Your goal:
Up to and including the line with "This screenshot has width=800, height=524.", repeat every line of the listing exactly, beginning at the first.

Source material:
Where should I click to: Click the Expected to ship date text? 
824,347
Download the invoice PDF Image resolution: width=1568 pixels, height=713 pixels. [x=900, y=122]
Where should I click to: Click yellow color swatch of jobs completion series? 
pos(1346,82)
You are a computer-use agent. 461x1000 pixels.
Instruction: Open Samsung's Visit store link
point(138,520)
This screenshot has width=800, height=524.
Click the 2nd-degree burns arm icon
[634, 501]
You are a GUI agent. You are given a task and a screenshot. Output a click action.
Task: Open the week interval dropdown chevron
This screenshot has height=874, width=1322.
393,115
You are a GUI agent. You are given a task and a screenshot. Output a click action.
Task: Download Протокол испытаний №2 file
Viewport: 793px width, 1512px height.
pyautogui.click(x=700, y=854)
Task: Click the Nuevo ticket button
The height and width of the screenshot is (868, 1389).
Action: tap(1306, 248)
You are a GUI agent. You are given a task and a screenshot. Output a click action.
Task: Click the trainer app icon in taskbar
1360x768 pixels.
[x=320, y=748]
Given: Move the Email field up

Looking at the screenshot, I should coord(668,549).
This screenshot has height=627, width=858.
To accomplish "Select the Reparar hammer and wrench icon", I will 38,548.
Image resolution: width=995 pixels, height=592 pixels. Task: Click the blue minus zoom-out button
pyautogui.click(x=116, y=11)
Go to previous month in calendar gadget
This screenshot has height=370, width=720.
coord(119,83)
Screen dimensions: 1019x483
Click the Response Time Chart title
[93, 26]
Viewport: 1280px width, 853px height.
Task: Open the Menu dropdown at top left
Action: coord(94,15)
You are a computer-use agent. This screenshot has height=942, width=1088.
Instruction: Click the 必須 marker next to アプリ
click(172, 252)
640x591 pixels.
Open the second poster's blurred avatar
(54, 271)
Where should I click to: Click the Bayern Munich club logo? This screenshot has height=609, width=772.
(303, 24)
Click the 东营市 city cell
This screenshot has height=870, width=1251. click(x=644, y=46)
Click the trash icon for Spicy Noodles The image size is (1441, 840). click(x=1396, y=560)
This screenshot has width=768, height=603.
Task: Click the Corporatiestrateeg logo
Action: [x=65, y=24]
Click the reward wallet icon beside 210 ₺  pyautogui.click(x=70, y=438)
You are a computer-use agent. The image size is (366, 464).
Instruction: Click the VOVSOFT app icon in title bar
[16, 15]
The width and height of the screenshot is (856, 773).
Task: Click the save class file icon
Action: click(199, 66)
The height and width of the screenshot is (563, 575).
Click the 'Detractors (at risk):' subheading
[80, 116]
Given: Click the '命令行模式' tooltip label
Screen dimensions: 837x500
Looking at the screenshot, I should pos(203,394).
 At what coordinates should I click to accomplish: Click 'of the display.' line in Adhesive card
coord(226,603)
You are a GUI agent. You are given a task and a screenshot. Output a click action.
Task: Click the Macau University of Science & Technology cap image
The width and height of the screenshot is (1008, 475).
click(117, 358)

Answer to the exercise:
Where should I click to: Click the Expected to ship date text? 
824,347
Download the invoice PDF Image resolution: width=1568 pixels, height=713 pixels. [x=900, y=122]
Where should I click to: Click yellow color swatch of jobs completion series? 
pos(1346,82)
You are a computer-use agent. 461x1000 pixels.
Instruction: Open Samsung's Visit store link
point(138,520)
This screenshot has width=800, height=524.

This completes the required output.